In the modern era, it is unfair and anti-educational to give homework and demand it be done "for tomorrow." Tomorrow!? Kids have all kinds of family, academic, volunteer, and professional commitments. They have games, practices, youth groups, church meetings, and after-school activities. They are dealing with divorces, younger siblings, college applications, and SAT Academies. They are seriously busy in a very stressful way.
It is much fairer -- and creates better learning -- to lay out a schedule for your students, explain what you want them to achieve, and tell them why it's educational. This method creates freedom for students to accomplish goals on their own time. Of course, always remind them that you have to grade them on this process and they shouldn't procrastinate too much!
That freedom is balanced by structure, established in the "Goals & Deadlines" handout.
For my Creative Writing class -- and the Creative Component of my AP classes -- I set goals and coach my pupils to achieve those goals.
The long-term goal -- Create a portfolio or website of your original writing. This will be due in June sometime, but I want to give them a concrete idea to latch on to. Naturally, I show them numerous examples of portfolios done by former student. In fact, I keep a library of them in my classroom and invite current kids to look through them. I also show them the website-portfolios past students have created.
The medium-term goal -- Get a "final" on "6 poems, 3 mind maps, and a college essay" by November 6, following all the rules set out in my opening day handout.

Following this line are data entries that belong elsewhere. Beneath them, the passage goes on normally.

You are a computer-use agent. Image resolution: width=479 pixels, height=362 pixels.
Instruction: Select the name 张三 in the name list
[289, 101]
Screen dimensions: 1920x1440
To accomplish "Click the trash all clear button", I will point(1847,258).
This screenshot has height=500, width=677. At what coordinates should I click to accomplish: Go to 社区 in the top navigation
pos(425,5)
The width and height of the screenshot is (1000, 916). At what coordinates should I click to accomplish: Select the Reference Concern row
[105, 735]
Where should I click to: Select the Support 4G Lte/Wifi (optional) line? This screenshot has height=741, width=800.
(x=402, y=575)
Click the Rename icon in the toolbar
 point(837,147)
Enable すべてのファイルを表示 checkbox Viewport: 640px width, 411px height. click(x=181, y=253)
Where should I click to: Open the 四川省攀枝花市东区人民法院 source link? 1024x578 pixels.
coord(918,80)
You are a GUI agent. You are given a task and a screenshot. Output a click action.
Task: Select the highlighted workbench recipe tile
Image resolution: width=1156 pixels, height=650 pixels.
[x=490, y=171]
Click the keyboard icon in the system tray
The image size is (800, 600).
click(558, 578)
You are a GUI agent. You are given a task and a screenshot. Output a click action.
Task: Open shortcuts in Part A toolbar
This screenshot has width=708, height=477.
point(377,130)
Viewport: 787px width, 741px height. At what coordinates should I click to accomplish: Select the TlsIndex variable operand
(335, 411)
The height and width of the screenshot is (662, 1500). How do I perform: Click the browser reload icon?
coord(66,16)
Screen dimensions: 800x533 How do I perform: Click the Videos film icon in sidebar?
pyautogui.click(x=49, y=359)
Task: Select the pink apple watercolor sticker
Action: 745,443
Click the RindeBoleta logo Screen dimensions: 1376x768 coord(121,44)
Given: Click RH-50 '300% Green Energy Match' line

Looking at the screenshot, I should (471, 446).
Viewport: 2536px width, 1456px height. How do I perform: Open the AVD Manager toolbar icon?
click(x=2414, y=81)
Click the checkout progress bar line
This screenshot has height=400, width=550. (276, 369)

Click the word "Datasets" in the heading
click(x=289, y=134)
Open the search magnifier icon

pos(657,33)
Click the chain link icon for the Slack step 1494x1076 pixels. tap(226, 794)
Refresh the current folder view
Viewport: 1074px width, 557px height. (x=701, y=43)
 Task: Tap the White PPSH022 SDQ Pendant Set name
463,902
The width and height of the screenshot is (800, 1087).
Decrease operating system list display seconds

The short-term goal -- Start turning in work when it is ready!
Scroll through the embedded document to see a recent "Goals & Deadlines" handout.
How Do I Grade Creative Work?
I use a simple binary system for evaluating mind maps and poems. I do not "grade" creative work.
Pieces are marked either "teacher-edit" or "final". If it's the former, the student knows to improve the piece through another revision. This method reinforces the layering process, and motivates students to create authentic art.
Once a piece is marked "final" then it counts towards meeting the student's grade goals.
I never want to create a homework assignment on the fly as the bell is ringing or surprise my students with a time-consuming reading assignment without advance warning.
I don't give "homework" because I want my homework to really mean something. When you're up all night trying to write a poem or think of a memoir idea or draw a mind map, you're doing some very important reflection and learning.